The study looked at how resilience was defined and what factors impact it. The researchers reviewed multiple studies published on the topic of resilience between 2006 and 2010. The authors identified primary causes of resilience to be personal, biological, and systemic. Personal factors pertained to one’s personality traits. This includes but was not limited to: extrovertedness, openness, self-efficacy, self-esteem, and optimism, and resourcefulness. Biological factors were linked to early nourishment in infancy, nurturing caregivers, and higher morning cortisol. Cortisol levels, the stress hormone regulator, earlier in the day were associated with the ability to handle stressful events on a daily basis. Environmental and systemic factors were related to positive family relationships and social support. The interaction of these three factors was what constituted the components of resilience. The authors also looked at some early signs that someone was capable of being resilient.

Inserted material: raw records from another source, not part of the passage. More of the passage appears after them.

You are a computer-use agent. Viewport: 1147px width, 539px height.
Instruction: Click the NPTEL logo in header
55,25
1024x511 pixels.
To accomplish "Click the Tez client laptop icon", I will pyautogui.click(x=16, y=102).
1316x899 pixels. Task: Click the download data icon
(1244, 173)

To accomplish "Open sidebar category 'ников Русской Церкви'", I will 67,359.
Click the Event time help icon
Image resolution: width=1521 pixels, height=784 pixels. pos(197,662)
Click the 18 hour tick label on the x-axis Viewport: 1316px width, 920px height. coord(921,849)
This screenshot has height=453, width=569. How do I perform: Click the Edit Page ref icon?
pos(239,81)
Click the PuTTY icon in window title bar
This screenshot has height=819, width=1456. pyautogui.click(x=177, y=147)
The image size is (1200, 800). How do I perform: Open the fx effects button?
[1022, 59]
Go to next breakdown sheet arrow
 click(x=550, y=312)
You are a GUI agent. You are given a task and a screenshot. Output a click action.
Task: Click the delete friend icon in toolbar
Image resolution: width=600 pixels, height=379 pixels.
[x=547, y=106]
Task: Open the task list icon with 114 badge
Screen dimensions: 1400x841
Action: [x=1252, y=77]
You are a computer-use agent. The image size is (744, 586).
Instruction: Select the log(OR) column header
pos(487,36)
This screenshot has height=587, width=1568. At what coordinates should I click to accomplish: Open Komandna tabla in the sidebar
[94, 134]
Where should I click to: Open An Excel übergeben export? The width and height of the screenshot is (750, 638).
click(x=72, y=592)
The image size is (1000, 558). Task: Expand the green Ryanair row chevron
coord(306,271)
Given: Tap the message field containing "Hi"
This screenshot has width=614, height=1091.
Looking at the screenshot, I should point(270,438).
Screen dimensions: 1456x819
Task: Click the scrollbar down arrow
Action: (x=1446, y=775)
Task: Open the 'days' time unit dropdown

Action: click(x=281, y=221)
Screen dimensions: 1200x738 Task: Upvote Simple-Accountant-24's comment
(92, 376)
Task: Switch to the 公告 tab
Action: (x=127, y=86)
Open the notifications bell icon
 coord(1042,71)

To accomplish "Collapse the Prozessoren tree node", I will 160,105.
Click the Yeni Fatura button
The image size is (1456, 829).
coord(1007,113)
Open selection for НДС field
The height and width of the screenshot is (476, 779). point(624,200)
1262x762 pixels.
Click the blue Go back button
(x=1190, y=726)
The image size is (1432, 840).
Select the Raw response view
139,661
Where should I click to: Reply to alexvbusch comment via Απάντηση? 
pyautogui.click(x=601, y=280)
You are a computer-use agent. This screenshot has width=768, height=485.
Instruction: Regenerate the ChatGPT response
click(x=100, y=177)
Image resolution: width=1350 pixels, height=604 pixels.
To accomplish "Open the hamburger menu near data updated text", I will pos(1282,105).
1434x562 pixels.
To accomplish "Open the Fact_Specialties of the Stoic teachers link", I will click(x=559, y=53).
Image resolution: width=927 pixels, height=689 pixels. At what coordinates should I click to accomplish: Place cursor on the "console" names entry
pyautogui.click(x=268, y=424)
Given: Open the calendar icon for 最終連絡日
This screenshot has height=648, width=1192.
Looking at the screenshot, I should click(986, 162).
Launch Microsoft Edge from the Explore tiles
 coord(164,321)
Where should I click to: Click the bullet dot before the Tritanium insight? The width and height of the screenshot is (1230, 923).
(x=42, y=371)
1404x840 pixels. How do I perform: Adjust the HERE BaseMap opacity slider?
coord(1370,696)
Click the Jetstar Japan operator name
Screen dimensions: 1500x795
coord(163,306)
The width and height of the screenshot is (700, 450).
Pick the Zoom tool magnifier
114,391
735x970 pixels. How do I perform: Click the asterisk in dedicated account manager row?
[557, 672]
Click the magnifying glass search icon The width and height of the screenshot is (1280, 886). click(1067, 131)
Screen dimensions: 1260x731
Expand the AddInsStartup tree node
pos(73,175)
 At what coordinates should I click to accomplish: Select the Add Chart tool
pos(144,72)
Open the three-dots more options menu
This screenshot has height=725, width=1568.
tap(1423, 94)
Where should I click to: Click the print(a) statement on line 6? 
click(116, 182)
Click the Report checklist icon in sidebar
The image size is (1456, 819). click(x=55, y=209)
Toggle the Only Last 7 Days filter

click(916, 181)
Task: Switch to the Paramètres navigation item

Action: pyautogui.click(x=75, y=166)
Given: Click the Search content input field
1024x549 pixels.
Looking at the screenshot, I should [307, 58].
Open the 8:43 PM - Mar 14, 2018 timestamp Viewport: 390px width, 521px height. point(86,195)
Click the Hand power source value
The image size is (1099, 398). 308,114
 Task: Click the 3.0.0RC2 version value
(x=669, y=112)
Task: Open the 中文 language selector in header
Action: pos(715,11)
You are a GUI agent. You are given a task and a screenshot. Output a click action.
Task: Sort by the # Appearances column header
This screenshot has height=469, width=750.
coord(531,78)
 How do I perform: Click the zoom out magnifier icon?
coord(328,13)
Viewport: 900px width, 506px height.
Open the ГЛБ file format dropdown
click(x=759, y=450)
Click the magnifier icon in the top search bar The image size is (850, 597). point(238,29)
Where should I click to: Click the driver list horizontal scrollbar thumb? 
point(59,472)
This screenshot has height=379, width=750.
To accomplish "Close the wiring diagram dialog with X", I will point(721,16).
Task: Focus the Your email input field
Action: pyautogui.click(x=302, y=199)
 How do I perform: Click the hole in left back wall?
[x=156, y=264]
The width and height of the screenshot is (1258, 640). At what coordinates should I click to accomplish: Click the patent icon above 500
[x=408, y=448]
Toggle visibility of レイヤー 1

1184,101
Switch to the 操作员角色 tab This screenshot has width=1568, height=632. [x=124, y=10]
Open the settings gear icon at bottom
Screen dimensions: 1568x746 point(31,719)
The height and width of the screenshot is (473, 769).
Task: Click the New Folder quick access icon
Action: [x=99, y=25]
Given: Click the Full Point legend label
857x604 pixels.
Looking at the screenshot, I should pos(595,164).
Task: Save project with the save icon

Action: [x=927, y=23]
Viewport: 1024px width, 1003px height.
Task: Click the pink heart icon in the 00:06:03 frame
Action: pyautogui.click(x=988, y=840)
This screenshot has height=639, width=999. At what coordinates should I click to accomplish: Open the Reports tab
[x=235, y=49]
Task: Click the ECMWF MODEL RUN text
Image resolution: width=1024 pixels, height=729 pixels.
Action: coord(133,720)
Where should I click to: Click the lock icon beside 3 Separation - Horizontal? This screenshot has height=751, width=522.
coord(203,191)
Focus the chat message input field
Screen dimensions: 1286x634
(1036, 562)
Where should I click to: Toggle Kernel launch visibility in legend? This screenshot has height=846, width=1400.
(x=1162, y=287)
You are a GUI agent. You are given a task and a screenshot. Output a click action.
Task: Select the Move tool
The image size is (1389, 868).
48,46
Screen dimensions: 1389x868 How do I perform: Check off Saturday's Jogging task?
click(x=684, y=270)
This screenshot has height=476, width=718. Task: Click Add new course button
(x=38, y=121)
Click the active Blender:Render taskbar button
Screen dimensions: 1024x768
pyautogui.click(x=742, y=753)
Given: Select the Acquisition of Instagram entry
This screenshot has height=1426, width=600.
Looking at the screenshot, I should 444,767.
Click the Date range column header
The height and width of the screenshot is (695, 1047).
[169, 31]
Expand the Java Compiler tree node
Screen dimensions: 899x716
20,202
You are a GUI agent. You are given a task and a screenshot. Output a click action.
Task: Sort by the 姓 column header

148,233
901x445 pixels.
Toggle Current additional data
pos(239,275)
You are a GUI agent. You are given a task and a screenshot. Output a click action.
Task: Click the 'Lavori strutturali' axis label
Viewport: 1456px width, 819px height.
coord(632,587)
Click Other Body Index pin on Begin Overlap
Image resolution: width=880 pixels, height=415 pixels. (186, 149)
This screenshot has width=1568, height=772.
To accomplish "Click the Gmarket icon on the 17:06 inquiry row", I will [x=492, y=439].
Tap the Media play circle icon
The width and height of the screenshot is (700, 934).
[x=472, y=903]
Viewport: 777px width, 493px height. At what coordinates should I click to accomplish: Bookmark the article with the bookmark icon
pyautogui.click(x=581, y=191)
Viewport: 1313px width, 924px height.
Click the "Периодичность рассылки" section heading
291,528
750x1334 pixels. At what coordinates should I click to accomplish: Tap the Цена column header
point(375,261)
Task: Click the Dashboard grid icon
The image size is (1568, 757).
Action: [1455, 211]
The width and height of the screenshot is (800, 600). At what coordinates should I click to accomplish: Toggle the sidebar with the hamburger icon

The signs of resilience often occur in childhood. People able to rise above challenges may be identified from an early as children who perform well academically, have a strong sense of emotional regulation, low frequency of behavioral issues, and positive social relationships. Although these are signs, this does not mean that all people have to have those traits in early childhood in order to be resilient. There’s always opportunity to change perspective, look at potential positive outcomes, and create healthy relationships for support through hard times.
The authors discuss that resilience development must be an interactive process. Personal, biological and environmental factors must all work together to create the indicators that identify people with the ability to adapt to obstacles. The authors also further conclude that resilience is not the end goal. Hardiness is the next step, which is one’s sense of control over one’s life. Benefit finding then looks at adversity and one is able to make meaning from that adversity. Thriving is the third step beyond resilience and it is the ability to return to a prestress level within those interactive factors of resilience. Finally, Posttraumatic growth establishes a sense of personal strength, growth, and a new depth of relationships. These steps beyond resilience can be goals of those who are overcoming adversity, and they are possible when the systems align, interact, and enacted.
Herrman, H., Stewart, D. E., Diaz-Granados, N., Berger, E. L., Jackson, B., & Yuen, T. (2011). What is resilience?. The Canadian Journal of Psychiatry, 56(5), 258-265.